# Extract
NCAA Basketball: Florida State at Pittsburgh Charles LeClaire-USA TODAY Sports

*Full disclosure, I watched the majority of the first half on a phone (and not one of the new “phones” that’s the size of a small computer), meaning my observations may have been limited...thanks for nothing, West Virginia.

Above the Rim:

  • The first half defense was...well, there wasn’t any. FSU showcased slow rotations in man-to-man, looked completely lost in a 1-3-1 zone, wasn’t getting deflections or creating indecision for Pitt, and allowed easy dribble penetration to the hoop. The ‘Noles gave up 1.36 points per possession and created one turnover in a 30 possession half. That simply isn’t acceptable for a team with this much depth and length. The Seminoles did better in the second half, “holding” Pitt to 1.14 points per possession, but even that isn’t a great effort.
  • Sloppy passes for the Seminoles in the first half led to FSU turning the ball over on 19.5% possessions. Against a Pitt team that really doesn’t play much D. Not good. This sloppiness not only negated 60% first half shooting by the Garnet and Gold, it also allowed Pitt to get easy buckets and gain confidence.
  • After sitting at or near the top of the ACC standings for much of the year, the loss puts some pressure on FSU if they intend to earn a coveted double-bye in the ACC Tournament. As of this writing, the loss took FSU from the 2 seed to the 5 seed—meaning FSU would have to win 4 games in 4 days to win the ACC Championship. And if the Seminoles can’t win two of their final four games, they may not even end up earning a single bye. That would be devastating after putting themselves in such a strong position after the first 12 ACC games.

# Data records
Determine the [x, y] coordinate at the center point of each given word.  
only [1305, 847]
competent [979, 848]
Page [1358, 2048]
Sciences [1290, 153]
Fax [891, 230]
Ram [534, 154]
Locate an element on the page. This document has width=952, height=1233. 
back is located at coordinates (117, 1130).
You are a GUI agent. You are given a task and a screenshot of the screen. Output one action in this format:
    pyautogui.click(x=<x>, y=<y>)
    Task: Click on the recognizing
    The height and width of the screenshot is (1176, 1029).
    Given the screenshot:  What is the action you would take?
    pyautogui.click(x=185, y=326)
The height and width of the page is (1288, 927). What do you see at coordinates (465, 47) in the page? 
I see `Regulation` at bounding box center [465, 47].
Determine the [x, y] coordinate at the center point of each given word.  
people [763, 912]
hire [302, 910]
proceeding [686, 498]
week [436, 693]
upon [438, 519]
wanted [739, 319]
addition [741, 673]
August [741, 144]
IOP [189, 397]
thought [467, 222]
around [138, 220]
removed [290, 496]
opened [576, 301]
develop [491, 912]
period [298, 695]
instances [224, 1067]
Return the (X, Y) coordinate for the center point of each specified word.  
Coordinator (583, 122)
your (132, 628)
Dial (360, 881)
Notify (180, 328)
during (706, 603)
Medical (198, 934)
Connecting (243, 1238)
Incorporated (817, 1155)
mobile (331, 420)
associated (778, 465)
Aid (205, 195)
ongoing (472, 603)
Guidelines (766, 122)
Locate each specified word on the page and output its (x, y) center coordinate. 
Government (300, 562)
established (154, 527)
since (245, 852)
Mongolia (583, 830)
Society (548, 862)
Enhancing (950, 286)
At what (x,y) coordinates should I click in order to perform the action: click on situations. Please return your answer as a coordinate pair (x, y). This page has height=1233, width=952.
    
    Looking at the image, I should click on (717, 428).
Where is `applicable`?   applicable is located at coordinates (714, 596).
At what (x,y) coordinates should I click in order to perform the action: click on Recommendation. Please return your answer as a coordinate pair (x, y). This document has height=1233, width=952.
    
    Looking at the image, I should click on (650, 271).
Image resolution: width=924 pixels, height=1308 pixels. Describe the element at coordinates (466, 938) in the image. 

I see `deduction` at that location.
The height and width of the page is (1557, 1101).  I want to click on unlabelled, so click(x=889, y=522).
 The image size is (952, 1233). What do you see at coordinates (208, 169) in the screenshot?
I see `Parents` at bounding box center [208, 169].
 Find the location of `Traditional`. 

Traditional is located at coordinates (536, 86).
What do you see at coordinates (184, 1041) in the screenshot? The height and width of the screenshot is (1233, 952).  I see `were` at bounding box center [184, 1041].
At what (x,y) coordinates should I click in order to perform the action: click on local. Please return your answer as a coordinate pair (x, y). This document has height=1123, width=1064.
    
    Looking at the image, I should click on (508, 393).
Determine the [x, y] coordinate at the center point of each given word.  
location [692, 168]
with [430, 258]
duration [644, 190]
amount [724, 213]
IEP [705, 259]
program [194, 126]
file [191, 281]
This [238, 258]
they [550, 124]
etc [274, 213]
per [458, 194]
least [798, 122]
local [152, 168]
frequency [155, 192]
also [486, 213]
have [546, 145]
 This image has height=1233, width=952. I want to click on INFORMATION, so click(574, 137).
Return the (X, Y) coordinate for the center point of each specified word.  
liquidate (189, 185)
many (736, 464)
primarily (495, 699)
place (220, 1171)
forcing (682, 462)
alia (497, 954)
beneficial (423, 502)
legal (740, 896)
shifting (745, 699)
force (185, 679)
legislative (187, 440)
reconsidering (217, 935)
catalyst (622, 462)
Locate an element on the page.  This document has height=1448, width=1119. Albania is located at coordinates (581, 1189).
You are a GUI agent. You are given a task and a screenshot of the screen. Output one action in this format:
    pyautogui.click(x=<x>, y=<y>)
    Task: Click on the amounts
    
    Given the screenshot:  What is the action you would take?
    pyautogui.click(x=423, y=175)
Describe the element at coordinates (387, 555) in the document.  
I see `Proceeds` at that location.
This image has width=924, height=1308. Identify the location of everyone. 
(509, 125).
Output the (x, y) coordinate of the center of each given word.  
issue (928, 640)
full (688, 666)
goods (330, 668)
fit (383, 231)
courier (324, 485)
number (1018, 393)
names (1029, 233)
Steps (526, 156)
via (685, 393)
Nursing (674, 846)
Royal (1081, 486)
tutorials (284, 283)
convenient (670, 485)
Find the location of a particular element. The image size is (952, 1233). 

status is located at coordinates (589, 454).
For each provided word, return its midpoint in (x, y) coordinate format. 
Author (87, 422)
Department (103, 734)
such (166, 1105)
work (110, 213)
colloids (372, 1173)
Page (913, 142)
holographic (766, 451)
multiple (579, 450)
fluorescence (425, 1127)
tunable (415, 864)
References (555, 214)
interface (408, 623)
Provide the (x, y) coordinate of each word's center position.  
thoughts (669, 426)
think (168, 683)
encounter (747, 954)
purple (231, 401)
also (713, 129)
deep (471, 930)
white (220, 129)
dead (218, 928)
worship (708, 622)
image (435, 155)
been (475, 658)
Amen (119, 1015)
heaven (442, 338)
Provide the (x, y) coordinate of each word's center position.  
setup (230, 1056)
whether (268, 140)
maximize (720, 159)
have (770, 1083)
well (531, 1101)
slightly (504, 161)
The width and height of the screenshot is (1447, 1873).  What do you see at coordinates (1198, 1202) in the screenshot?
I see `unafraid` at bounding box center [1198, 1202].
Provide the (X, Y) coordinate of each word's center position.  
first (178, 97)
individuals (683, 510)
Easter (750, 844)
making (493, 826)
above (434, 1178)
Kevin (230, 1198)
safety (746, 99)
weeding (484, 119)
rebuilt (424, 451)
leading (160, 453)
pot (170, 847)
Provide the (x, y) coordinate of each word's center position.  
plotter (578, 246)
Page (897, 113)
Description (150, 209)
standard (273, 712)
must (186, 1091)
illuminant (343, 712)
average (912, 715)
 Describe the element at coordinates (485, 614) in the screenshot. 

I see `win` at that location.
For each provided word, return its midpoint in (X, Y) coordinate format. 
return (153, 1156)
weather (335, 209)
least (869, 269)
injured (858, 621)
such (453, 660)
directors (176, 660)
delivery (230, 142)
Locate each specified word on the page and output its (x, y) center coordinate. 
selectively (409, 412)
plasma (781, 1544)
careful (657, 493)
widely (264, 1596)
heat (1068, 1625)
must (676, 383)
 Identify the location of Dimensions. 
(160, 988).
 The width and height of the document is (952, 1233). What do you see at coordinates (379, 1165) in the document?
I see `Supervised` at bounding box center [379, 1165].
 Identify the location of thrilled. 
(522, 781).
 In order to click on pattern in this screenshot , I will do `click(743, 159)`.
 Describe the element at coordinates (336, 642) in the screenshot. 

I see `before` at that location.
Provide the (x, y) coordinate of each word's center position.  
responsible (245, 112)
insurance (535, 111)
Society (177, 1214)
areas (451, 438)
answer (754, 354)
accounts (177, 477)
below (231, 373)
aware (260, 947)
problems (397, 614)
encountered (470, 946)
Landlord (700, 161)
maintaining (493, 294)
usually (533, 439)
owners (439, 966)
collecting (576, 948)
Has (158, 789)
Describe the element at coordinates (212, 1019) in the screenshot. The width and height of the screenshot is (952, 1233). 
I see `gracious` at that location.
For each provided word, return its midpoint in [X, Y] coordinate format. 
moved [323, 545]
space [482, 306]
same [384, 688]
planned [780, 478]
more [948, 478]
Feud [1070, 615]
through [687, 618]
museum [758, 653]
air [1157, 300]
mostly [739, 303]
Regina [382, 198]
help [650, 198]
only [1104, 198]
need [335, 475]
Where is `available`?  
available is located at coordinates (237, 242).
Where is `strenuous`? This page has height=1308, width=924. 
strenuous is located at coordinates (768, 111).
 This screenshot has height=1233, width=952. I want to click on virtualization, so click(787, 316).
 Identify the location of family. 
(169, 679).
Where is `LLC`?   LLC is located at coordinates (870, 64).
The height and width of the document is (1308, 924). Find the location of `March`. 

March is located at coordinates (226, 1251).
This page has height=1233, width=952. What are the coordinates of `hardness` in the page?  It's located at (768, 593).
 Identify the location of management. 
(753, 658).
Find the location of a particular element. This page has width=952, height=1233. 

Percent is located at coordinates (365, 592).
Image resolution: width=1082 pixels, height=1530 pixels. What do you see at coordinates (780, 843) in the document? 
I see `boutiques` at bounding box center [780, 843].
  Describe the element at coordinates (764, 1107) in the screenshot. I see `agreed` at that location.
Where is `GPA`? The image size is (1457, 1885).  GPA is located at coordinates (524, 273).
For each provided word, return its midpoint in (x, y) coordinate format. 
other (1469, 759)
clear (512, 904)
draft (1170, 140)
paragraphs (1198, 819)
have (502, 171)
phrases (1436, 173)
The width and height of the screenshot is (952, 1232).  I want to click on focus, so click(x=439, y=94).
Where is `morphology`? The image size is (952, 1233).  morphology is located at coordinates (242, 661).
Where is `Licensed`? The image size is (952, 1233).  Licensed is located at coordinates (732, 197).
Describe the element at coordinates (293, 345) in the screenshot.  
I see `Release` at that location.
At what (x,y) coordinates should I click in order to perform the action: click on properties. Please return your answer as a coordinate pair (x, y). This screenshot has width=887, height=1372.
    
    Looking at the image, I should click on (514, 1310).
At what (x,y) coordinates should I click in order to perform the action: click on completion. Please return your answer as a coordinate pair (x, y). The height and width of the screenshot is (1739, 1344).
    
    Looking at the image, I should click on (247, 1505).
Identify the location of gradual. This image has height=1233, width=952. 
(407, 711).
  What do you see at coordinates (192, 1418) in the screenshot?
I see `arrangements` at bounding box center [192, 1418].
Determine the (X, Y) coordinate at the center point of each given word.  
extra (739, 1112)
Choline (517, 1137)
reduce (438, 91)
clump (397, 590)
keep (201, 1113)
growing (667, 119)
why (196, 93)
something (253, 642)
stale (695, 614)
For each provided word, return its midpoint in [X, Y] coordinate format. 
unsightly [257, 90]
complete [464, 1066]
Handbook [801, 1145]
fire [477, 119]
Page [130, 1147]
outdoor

# What you need to do
(a) List every name the game recap uses for the Florida State team.
(b) According to the game recap, how far did the loss drop FSU in the ACC standings?
(c) Write the next part of the recap of the Florida State game at Pittsburgh, picking up after its final sentence.
The records have no connection to the game recap.

# Expected answers
(a) Florida State, FSU, the 'Noles, the Seminoles, the Garnet and Gold

(b) The loss dropped FSU from the 2 seed to the 5 seed.

(c)
Court Level:

  • Michael Ojo still may not be a dominant offensive post presence, but he’s made so much improvement in his time at FSU that the ‘Noles can count on him to use his size to make a smaller team pay. He displayed this early in the game, scoring 8 quick points on an array of dunks and post moves. Unfortunately, as FSU got down double digits, the ‘Noles needed stops. And Ojo’s inability to stay in front of smaller, quicker Pitt post players meant he couldn’t be on the court. Unfortunately, it’s hard to dictate tempo and style when you’re playing from behind.
  • Dwayne Bacon looked as bad as he has all season on defense. A guy who really has transformed himself in his sophomore year from a volume shooter to a Wooden Award finalist, he seemed to revert back to every single bad habit he had on defense last season. Lazy rotations. Slow back in transition. Gambling for steals that leave his teammates playing 4 on 5. All this resulted in Bacon not seeing the court for most of the second half, as he was simply a liability for a team needing stops (it also resulted in Bake’s 35 game streak of scoring in double-figures coming to a screeching halt, as he was held scoreless for the first time in his college career).

Florida State is an improved team this year, in large part because their defense is improved. They are at their best when getting stops and turnovers that allow for a high-paced, transition game. If FSU’s most gifted scorer isn’t going to play even average defense, Florida State can’t afford to have him on the court. And that makes FSU much less dangerous.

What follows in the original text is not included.